= What you will do =
Look over the material for the string "icon". Copy every line where it turns up.

- Opening Delimiter -

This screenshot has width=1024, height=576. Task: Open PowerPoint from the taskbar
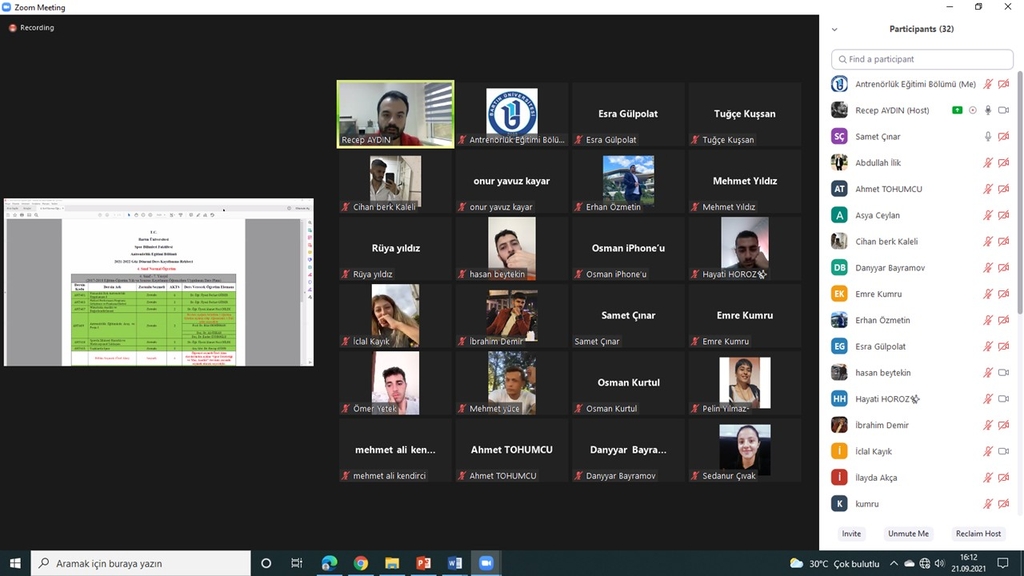(422, 563)
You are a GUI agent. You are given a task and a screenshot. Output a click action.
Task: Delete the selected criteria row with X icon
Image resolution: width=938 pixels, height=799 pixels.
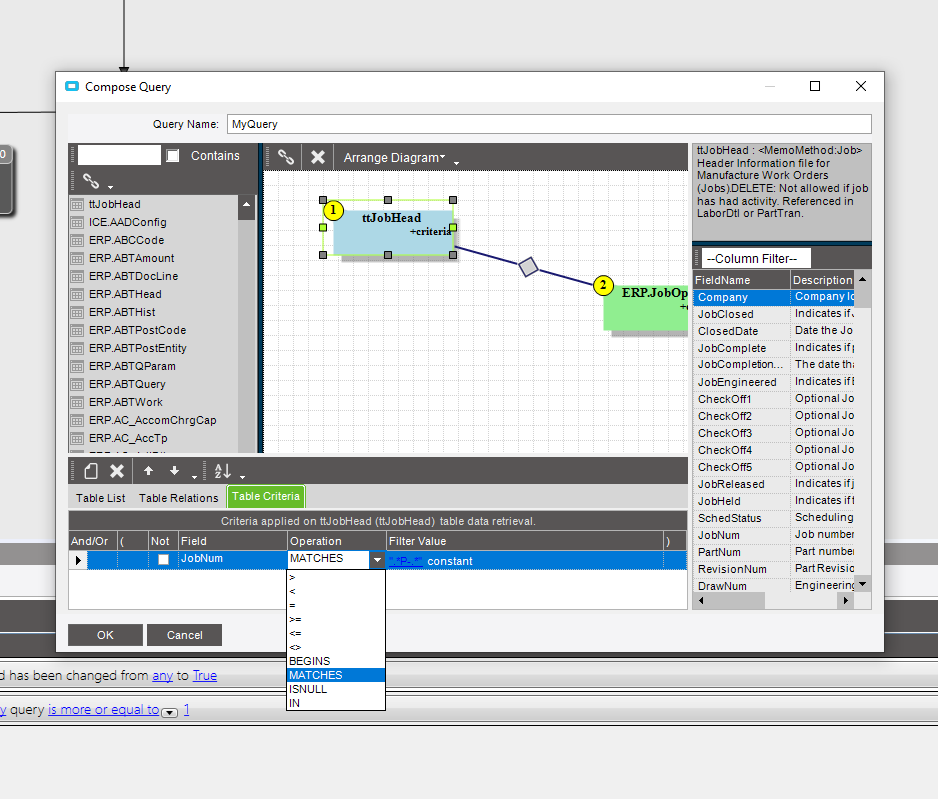[117, 471]
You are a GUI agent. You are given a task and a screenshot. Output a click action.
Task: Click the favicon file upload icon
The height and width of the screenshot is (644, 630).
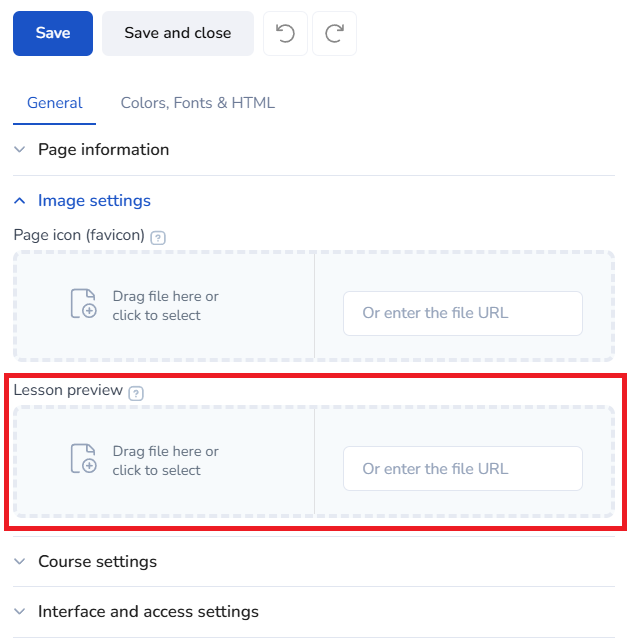click(83, 304)
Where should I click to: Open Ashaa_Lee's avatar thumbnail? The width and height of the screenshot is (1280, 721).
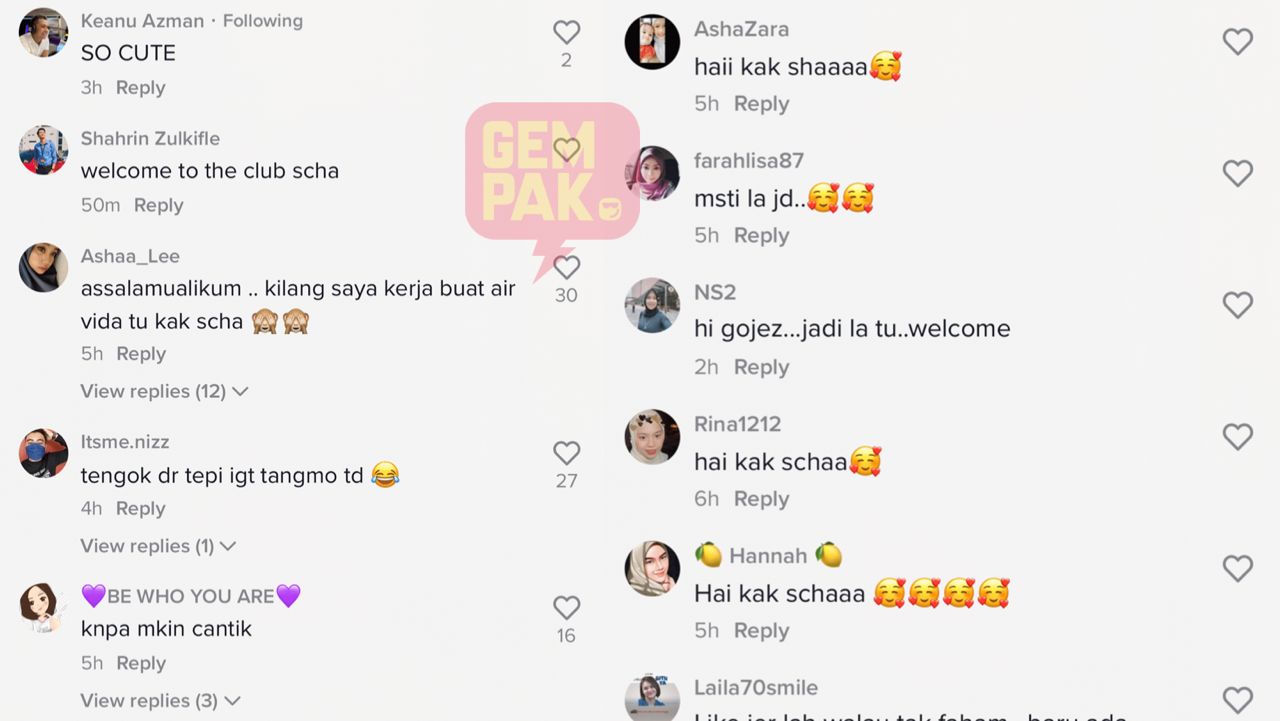tap(43, 268)
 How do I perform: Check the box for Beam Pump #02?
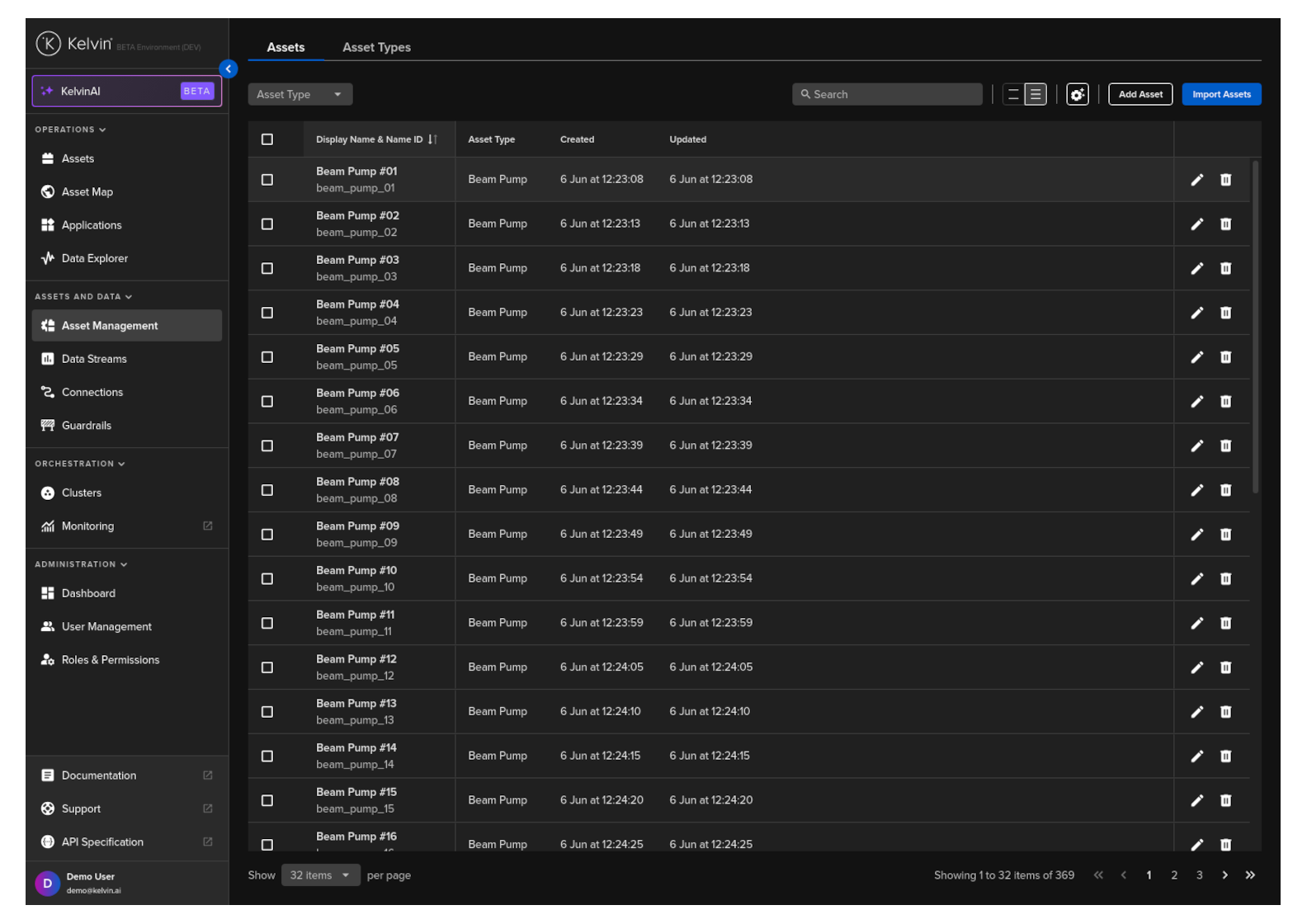coord(267,224)
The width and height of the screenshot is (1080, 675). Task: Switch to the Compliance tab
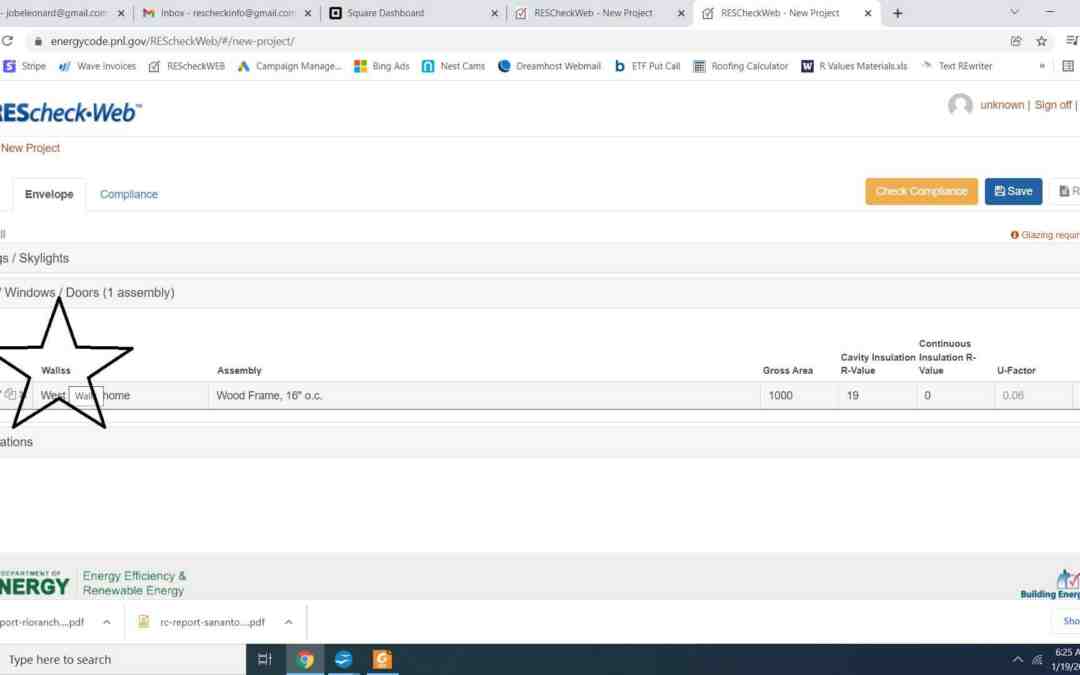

- Closing Delimiter -

= Completed task =
Task: Delete the selected criteria row with X icon
Task: Click the favicon file upload icon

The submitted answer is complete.